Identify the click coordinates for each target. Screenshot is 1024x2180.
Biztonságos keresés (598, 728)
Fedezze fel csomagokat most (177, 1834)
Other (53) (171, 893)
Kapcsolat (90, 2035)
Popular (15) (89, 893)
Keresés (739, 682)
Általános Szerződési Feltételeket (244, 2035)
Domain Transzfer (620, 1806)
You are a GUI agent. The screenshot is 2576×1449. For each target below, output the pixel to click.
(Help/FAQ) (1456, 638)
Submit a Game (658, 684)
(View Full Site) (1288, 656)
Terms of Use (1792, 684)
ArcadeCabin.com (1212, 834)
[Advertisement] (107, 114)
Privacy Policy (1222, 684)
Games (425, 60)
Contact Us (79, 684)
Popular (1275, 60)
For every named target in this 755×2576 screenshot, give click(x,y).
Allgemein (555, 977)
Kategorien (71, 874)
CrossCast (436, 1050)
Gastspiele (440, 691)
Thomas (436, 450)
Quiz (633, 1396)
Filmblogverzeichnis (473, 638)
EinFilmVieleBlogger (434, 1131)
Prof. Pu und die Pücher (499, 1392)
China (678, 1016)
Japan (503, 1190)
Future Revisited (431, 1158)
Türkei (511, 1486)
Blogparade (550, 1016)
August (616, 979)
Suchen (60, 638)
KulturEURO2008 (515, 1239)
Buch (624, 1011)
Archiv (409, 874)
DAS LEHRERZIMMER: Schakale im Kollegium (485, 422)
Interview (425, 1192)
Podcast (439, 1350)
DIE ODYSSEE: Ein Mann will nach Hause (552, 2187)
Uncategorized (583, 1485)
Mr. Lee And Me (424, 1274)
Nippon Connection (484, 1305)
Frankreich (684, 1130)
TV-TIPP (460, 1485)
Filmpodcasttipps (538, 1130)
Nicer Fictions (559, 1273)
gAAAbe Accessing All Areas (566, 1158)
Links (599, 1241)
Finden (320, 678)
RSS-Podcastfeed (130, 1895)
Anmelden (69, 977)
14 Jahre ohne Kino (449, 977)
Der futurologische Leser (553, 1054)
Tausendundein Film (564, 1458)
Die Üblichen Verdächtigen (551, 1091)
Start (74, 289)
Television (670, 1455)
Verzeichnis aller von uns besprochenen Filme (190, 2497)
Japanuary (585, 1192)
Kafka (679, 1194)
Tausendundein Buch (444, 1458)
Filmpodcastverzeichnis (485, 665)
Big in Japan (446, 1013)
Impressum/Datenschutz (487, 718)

▸ **Prompt**
What are the lines from the one with "Television (670, 1455)" through the last line of the records above? Quote them exactly and add nothing.

▸ **Worked solution**
Television (670, 1455)
Verzeichnis aller von uns besprochenen Filme (190, 2497)
Japanuary (585, 1192)
Kafka (679, 1194)
Tausendundein Buch (444, 1458)
Filmpodcastverzeichnis (485, 665)
Big in Japan (446, 1013)
Impressum/Datenschutz (487, 718)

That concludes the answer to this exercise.